The expected output is each line from the one containing "Insert a colorbar with the toolbar icon" to the last line of the data below, set down exactly, minus the pictures.
--- START ---
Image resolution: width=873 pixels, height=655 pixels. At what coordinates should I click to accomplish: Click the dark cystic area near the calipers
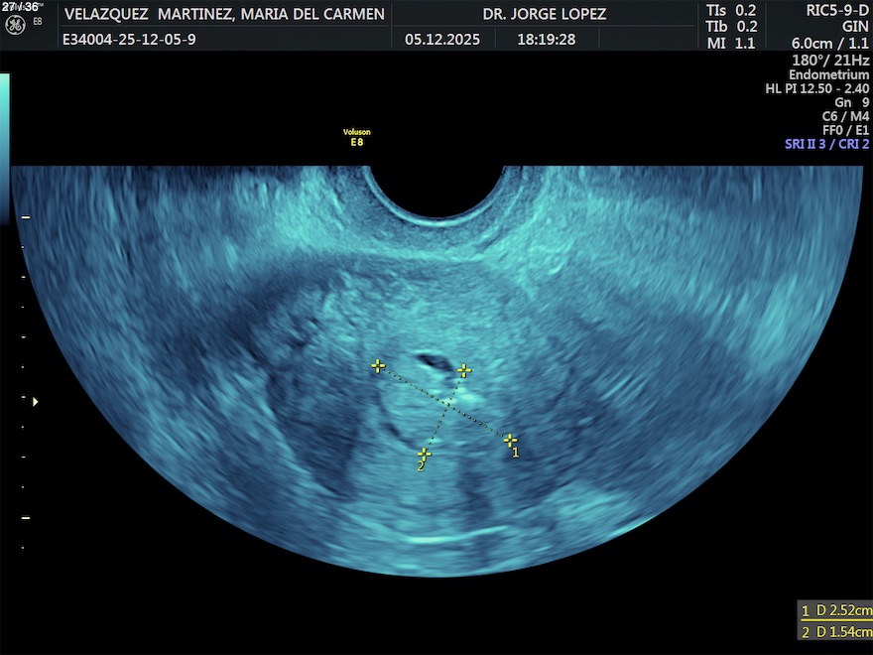pos(432,362)

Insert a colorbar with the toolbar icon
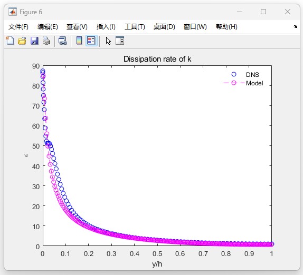point(79,41)
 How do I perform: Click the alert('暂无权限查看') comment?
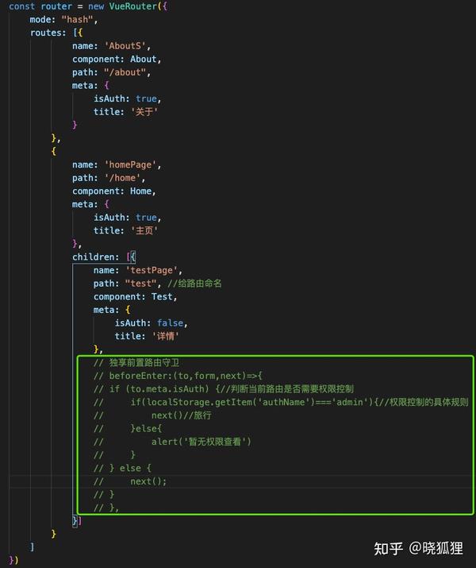[x=201, y=442]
--- END ---
OUTPUT OF THE EXERCISE:
Insert a colorbar with the toolbar icon
point(79,41)
 How do I perform: Click the alert('暂无权限查看') comment?
[x=201, y=442]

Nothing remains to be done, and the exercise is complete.